Poi Bowl, W 38–6 vs. Hawaii
- Conference: Pacific Coast Conference
- Record: 5–7 (2–4 PCC)
- Head coach: Howard Jones (11th season);
- Captains: Art Dittberner; Cliff Propst;
- Home stadium: Los Angeles Memorial Coliseum

= 1935 USC Trojans football team =

American college football season

The 1935 USC Trojans football team represented the University of Southern California (USC) in the 1935 college football season. In their 11th year under head coach Howard Jones, the Trojans compiled a 5–7 record (2–4 against conference opponents), finished in eighth place in the Pacific Coast Conference, and outscored their opponents by a combined total of 155 to 124.

::::

## What is expected
From the 1935 USC Trojans football text, pull out word for word the part that begins with the words containing "Poi Bowl, W" and ends with "155 to 124.". The listing has no connection to the 1935 USC Trojans football text.

## Data section
::::

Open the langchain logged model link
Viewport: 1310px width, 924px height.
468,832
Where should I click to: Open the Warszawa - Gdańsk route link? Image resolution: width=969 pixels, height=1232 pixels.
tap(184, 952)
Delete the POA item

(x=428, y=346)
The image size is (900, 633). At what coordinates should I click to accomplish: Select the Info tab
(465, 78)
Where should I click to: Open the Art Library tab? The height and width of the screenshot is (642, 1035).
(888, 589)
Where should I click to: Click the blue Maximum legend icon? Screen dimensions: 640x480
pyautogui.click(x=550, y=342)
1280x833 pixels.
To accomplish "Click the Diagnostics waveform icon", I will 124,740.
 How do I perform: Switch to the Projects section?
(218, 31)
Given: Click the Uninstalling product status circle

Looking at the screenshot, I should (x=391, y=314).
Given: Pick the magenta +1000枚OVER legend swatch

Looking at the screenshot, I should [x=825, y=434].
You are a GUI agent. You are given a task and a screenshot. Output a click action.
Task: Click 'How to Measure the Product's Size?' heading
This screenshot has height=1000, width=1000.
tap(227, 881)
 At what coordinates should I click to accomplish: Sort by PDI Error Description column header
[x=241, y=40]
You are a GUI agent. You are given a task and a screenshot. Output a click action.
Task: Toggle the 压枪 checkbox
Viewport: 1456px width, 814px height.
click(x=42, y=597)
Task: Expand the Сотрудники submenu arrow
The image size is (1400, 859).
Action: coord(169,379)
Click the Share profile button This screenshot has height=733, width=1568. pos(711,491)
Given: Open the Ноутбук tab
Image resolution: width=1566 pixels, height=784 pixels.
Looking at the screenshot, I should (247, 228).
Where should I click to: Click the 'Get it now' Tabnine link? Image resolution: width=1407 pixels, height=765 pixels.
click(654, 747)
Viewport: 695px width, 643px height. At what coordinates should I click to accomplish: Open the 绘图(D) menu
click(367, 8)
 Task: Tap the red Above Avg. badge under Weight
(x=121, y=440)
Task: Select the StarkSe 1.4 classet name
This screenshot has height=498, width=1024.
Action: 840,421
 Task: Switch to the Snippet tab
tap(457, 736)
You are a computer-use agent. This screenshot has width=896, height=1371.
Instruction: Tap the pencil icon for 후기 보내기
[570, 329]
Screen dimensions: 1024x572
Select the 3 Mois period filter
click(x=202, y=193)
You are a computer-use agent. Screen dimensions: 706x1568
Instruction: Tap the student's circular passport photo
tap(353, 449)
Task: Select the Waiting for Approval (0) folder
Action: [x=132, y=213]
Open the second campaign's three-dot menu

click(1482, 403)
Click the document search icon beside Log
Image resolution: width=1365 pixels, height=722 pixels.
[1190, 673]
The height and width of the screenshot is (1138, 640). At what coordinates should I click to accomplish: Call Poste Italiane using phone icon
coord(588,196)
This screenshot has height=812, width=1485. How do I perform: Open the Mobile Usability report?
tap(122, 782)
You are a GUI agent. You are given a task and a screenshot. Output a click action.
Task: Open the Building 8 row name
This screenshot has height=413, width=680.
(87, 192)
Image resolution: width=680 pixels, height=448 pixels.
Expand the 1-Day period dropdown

::::

## Written response
Poi Bowl, W 38–6 vs. Hawaii
- Conference: Pacific Coast Conference
- Record: 5–7 (2–4 PCC)
- Head coach: Howard Jones (11th season);
- Captains: Art Dittberner; Cliff Propst;
- Home stadium: Los Angeles Memorial Coliseum

= 1935 USC Trojans football team =

American college football season

The 1935 USC Trojans football team represented the University of Southern California (USC) in the 1935 college football season. In their 11th year under head coach Howard Jones, the Trojans compiled a 5–7 record (2–4 against conference opponents), finished in eighth place in the Pacific Coast Conference, and outscored their opponents by a combined total of 155 to 124.